The Queen Street Viaduct (usually known as the Queen Street Bridge) in Toronto, Canada carries vehicles and Toronto Transit Commission streetcars along Queen Street East and across the Don River. It is an example of a Pratt truss.

==History==
The viaduct is at least the third bridge over the Don River at this location, the first operated by the Scadding family in the early 1800s (One of the early bridges was a wooden bridge built in 1803.) The previous bridges were closer to the level of the river bank below. The bridge prior to the 1910 bridge was a warren truss bridge and was shifted over during the transition work.

The Board of Railway Commissioners authorized the construction of the third, current bridge in 1909 because of safety concerns. The new bridge would eliminate a busy grade-level railway crossing on the west bank of the river, used by the Canadian Pacific Railway, Grand Trunk Railway and the Canadian Northern Railway. There was also a concern that streetcars were becoming too heavy for the second bridge.

The current steel Truss bridge was built in 1911 by Cleveland Bridge & Engineering Company of Darlington, England. It was higher in elevation than previous bridges at the location and streets on each side of the river were graded higher to meet the level of the bridge. To make room for the new bridge, the old one was shifted to the south to carry road traffic during construction. The bridge was opened for streetcars on 8 October 1911, and for other road traffic 5 days later.

The bridge was renovated in the 1990s and public art was added. At the top of the western side of the bridge is a piece of public art created in 1996 by Eldon Garnet.

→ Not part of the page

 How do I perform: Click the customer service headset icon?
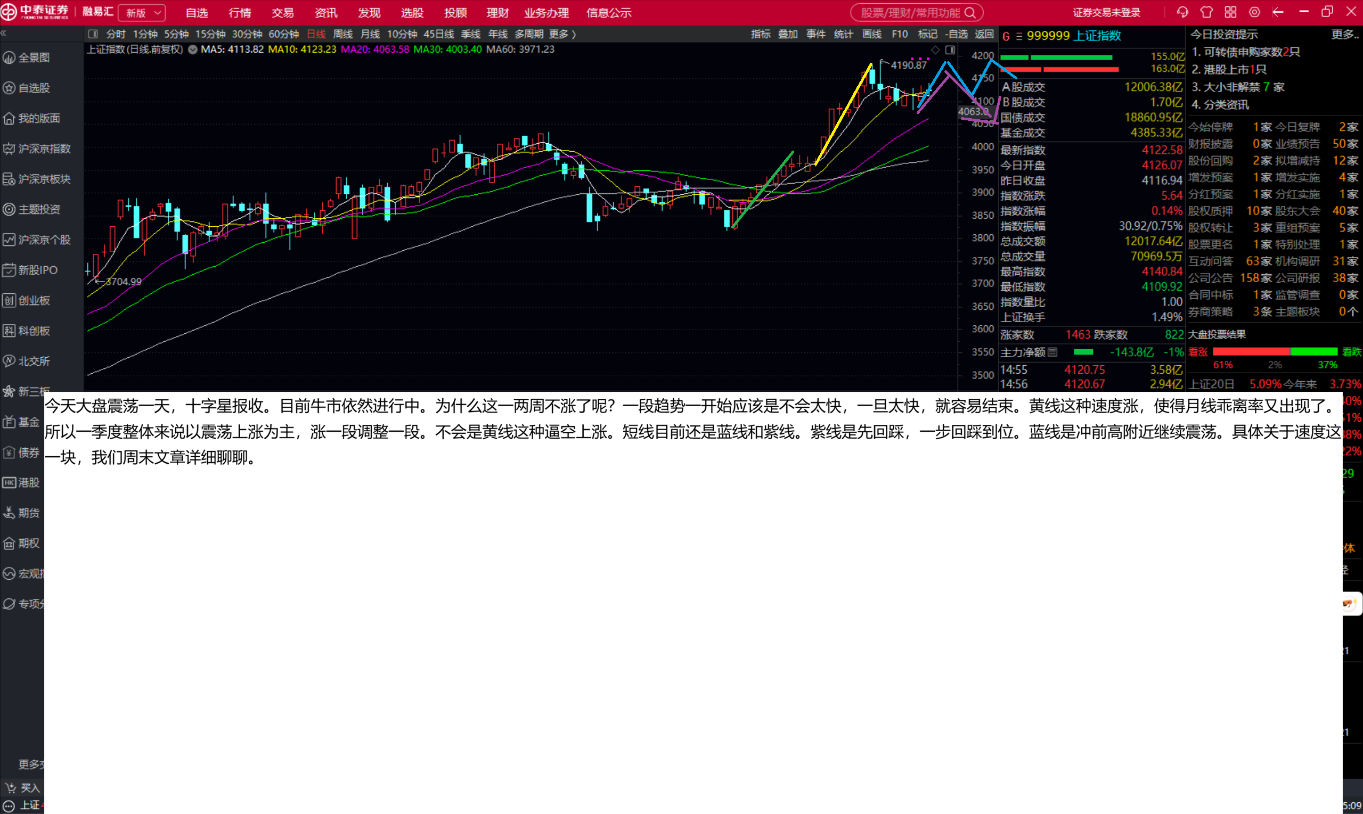coord(1182,12)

The bridge is one of a few steel Truss bridges in the city:

- Old Eastern Avenue Bridge – unused bridge crossing the Don River
- Sir Isaac Brock Bridge – recycled bridge carrying Bathurst Street over the railways
- Tywn River Drive Bridge – a minor bridge crossing the Rouge River
- Lawrence Avenue Bridge – former bridge that took traffic over Don River replaced by current overpass in the 1960s
- The Dowling Avenue steel bridge was replaced with a steel truss pedestrian bridge.

==Public art==
The artwork on the bridge by Eldon Garnet consisted of a clock, which ceased to work and the mechanism and hands were removed in 2010. The phrase "this river I step in is not the river I stand in", taken from the philosophy of Heraclitus, is inscribed in large letters overarching the road. The bridge art is one part of a three-site art piece, with the second part as words inscribed on the pavement at the intersections of Broadview Avenue and Queen Street, and the last part as four metal "banners" at Queen and De Grassi Street.